On March 8th, my various apps and email inbox were alive with ‘pings’ and ‘buzzes’ and that familiar alert of ‘you’ve got mail!’ to wish me a ‘Happy International Women’s Day’, celebrating the value and importance that female voices bring to the table. But through all that celebration one message stood out to me more than most, a message from a friend who asked the very simple question – is the existence of International Women’s Day a necessity to let all voices take part in the conversation? It’s a question that stayed with me throughout the 24 hours of digital celebrations. Voices that have a right to be heard cannot be swept under the carpet and left there for dust balls to adorn and decorate. An optical homogeneous version of the world does not reflect the reality that it may lay claim to, the unnaturalness of it obvious to the naked eye.

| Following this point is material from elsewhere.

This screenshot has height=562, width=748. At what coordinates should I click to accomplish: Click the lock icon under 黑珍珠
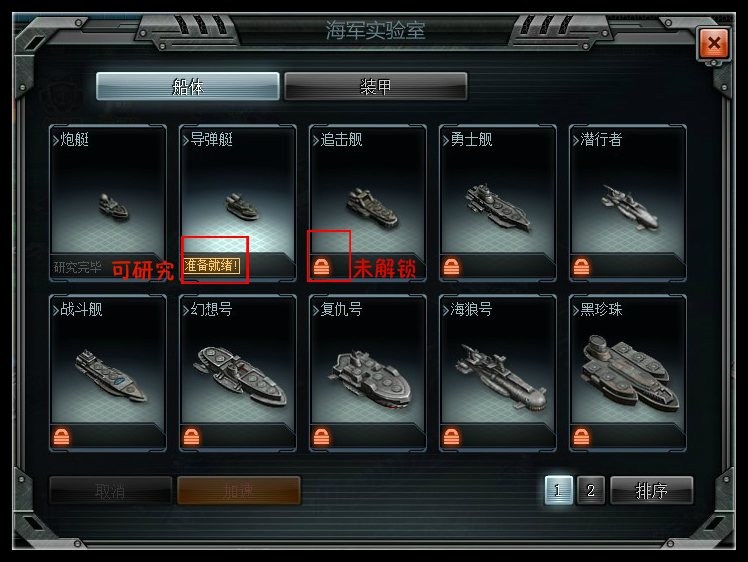click(x=581, y=437)
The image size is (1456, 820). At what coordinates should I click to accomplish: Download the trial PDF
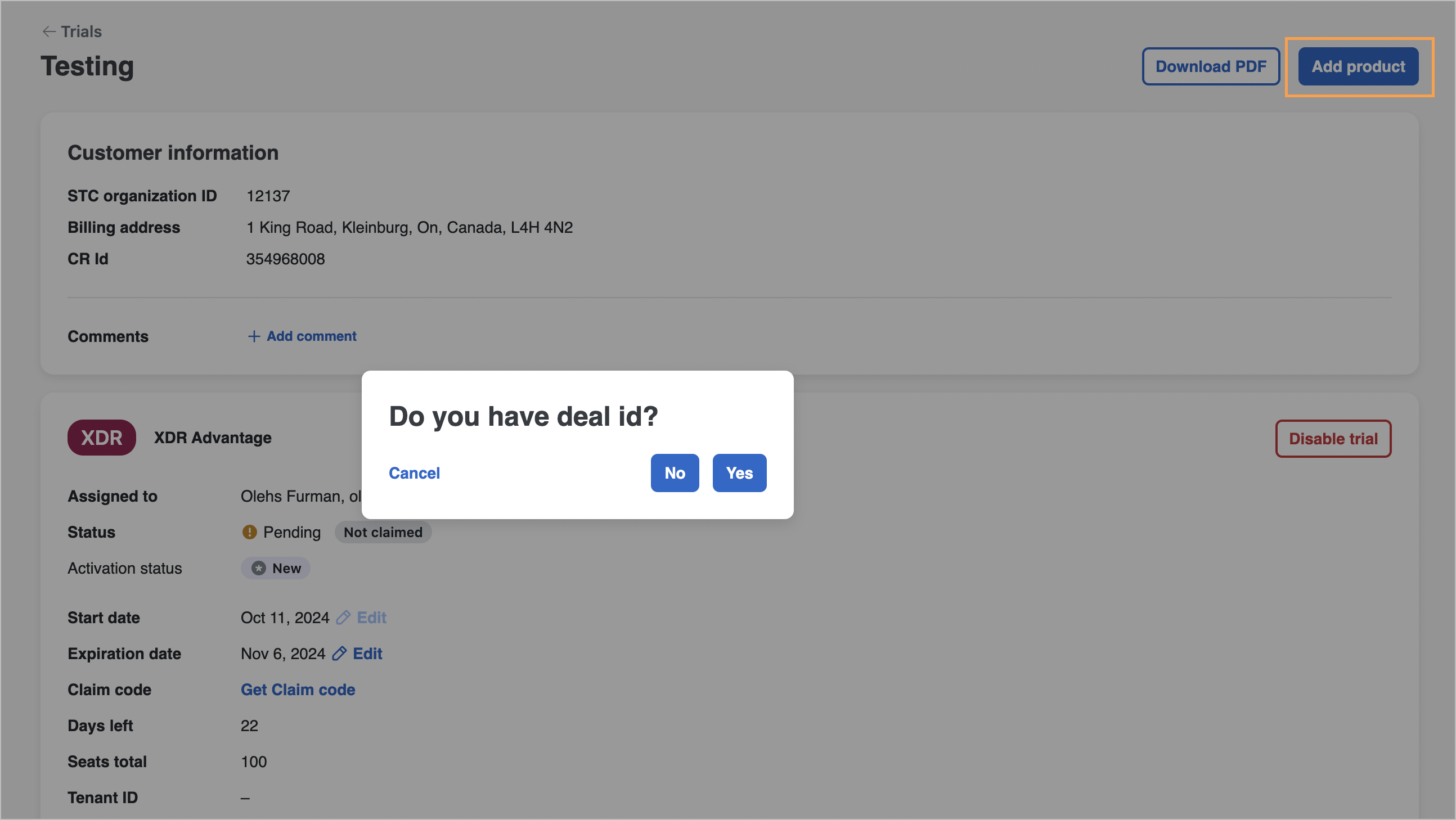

Embracing our new pixelated world when celebrating International Women’s Day allowed, one may argue, a much more dispersed and widespread celebration in 2021 than previous years. We were allowed to celebrate each others’ successes and weep with each other in a vast virtual landscape where many of us have made a home in recent months. Days later the high of the celebrations turned into the depths of shock when news emerged from the UK that the remains of Sarah Everard had been found by police. Her name and those of so many others are ones that cannot be forgotten. Celebrating womens’ voices is one thing but ensuring that those who have suffered receive substantial justification should be a primary motivation to ameliorate the world we occupy today.
I was told once that education is a pathway to help take you where you want to go in life, but during my short time on this earth I have found my most educational moments have not been in a classroom but instead listening to my peers. It is through that we reach the common trait that we all share, our humanity. We have so much to learn from each other, with voices that deserve to be heard.